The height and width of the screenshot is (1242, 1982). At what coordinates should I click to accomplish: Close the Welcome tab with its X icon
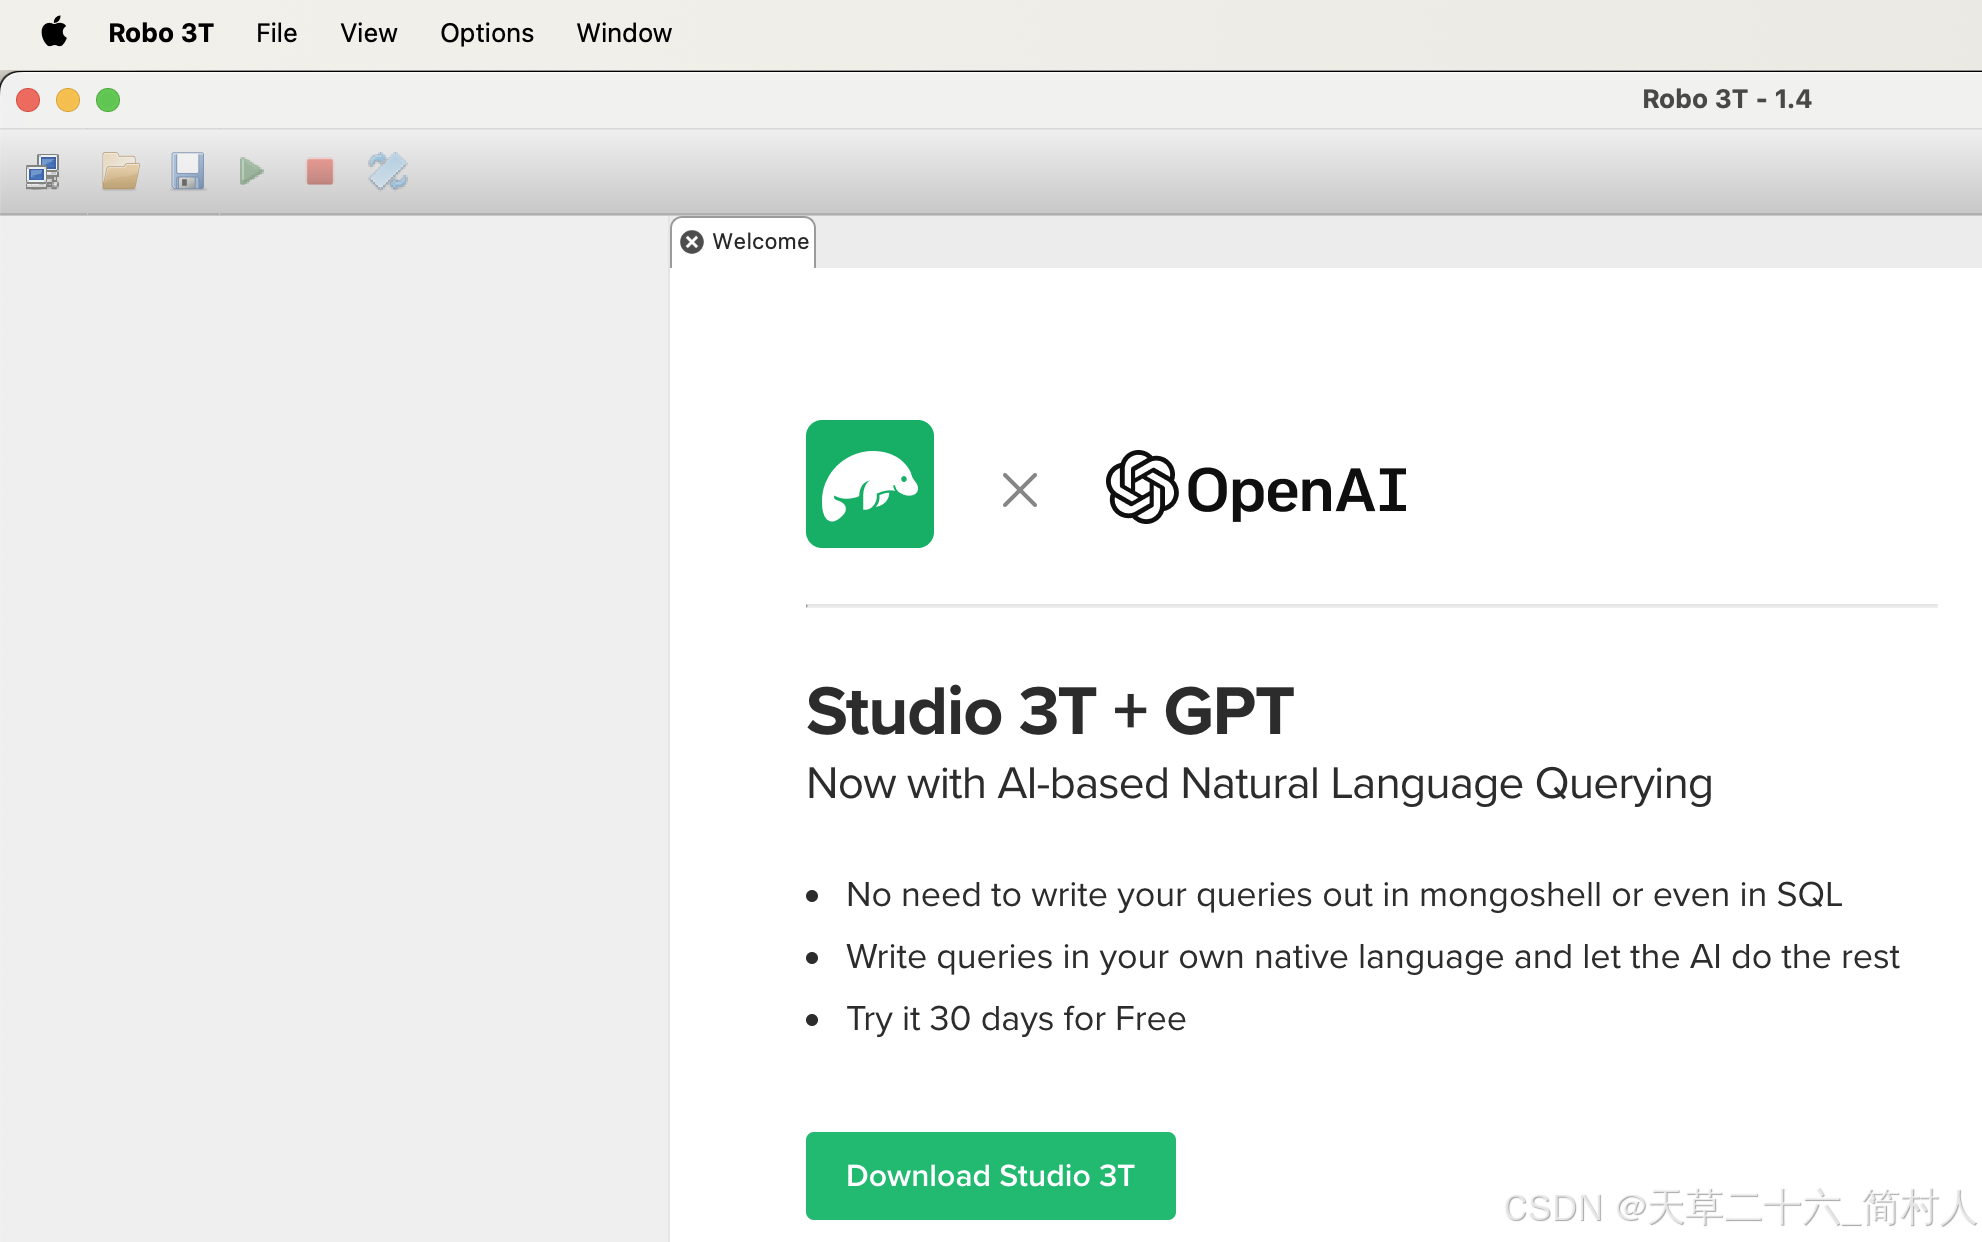[x=691, y=242]
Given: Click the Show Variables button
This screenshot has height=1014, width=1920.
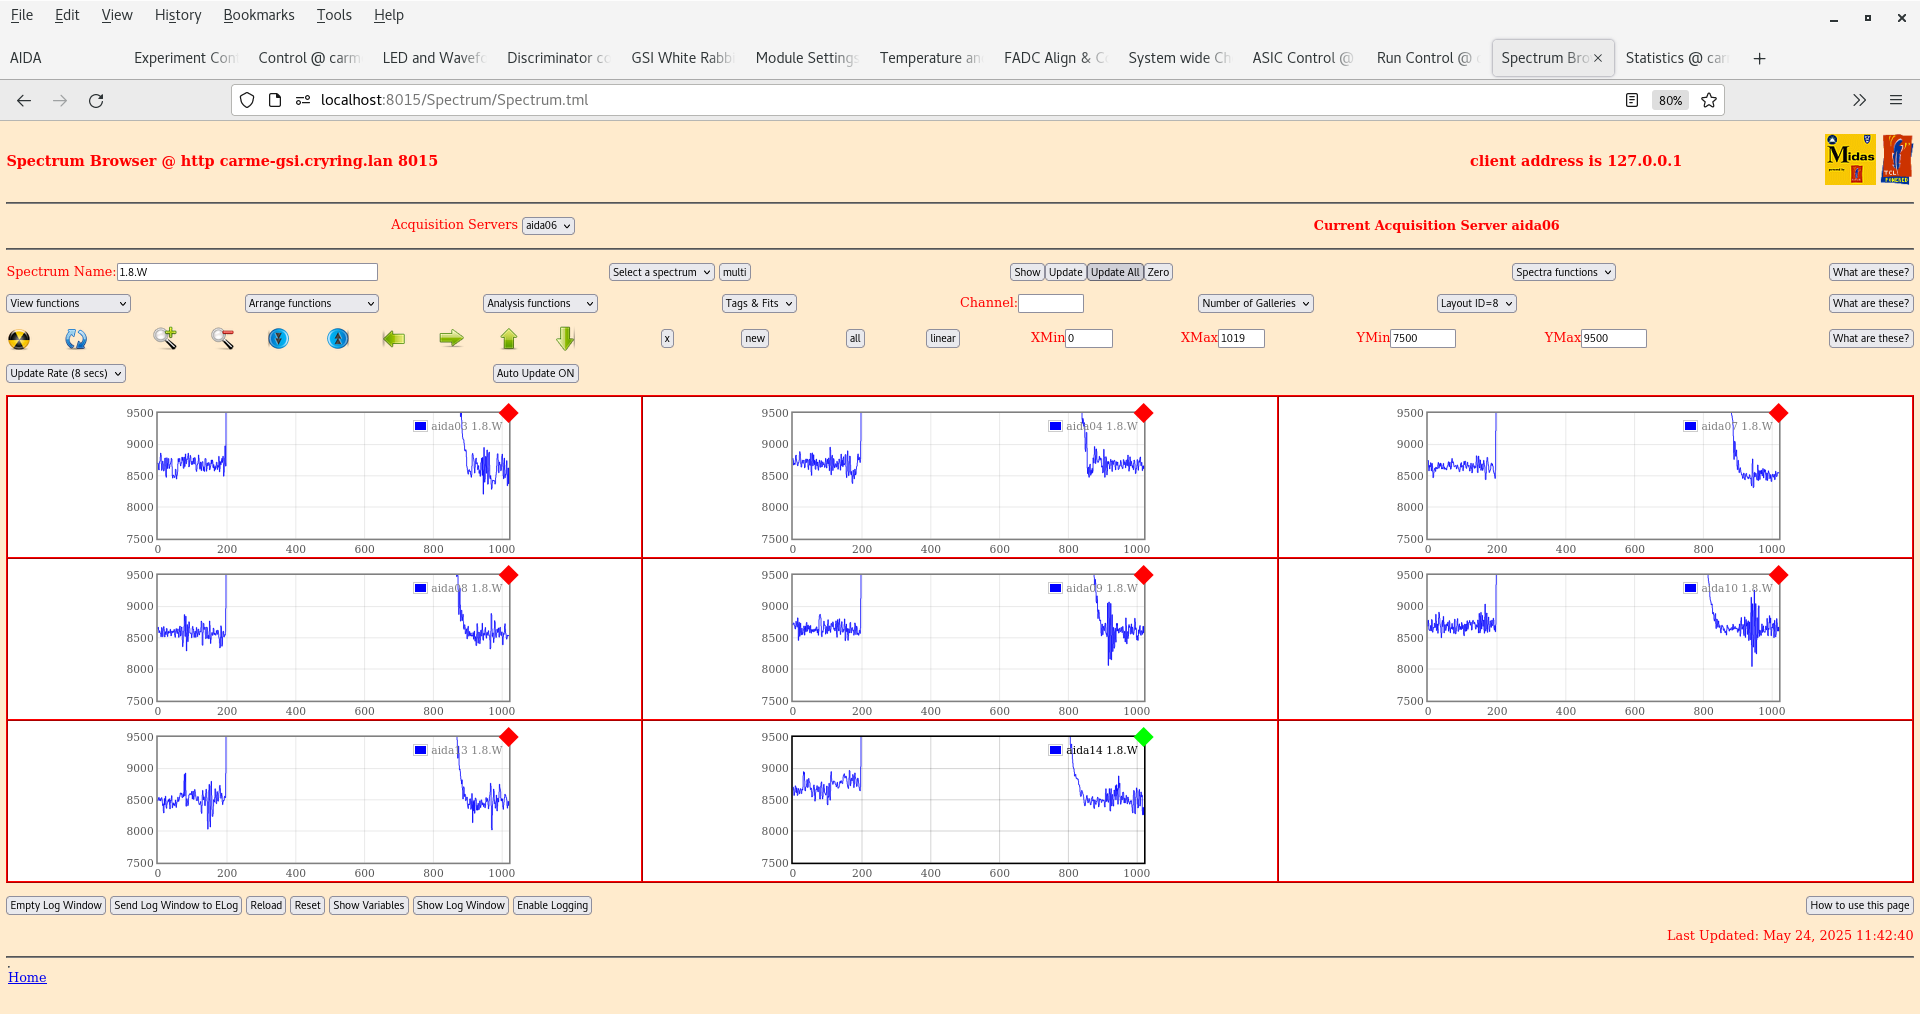Looking at the screenshot, I should pos(368,905).
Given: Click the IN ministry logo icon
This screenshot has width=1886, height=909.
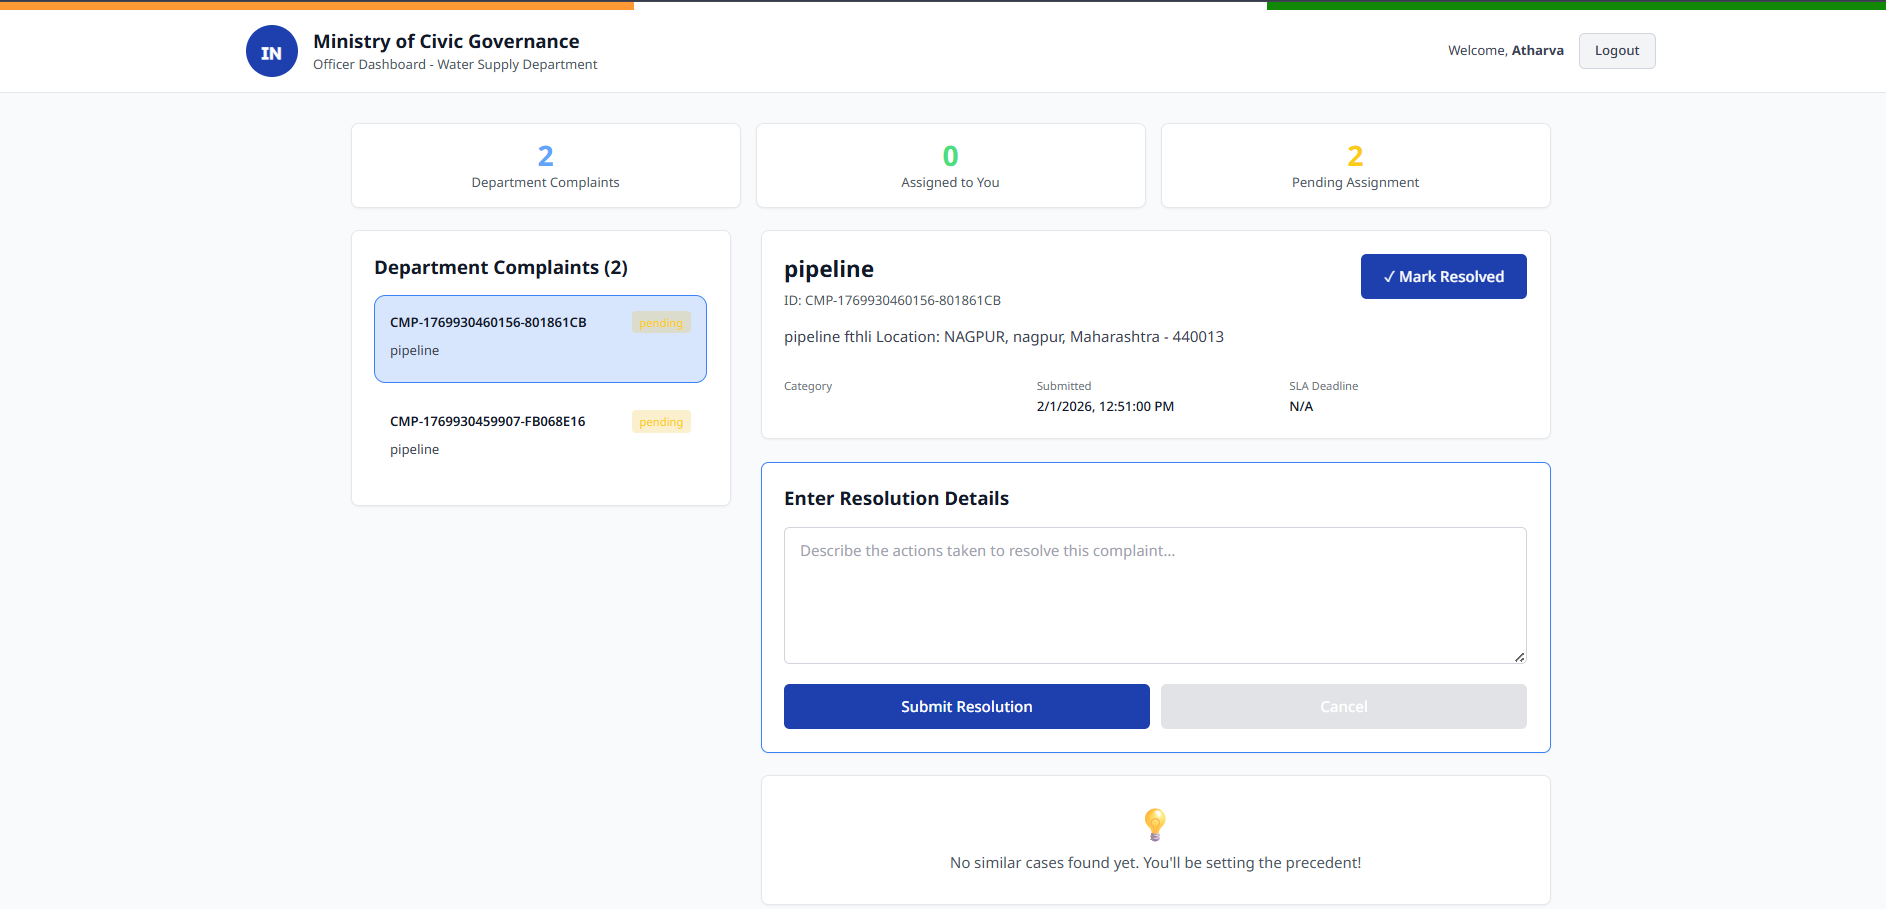Looking at the screenshot, I should [271, 51].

···

*TASK DESCRIPTION*
An answer is complete only when it holds every line above containing the string "Given".

*EXERCISE ANSWER*
Given: Click the Show Variables button
Given: Click the IN ministry logo icon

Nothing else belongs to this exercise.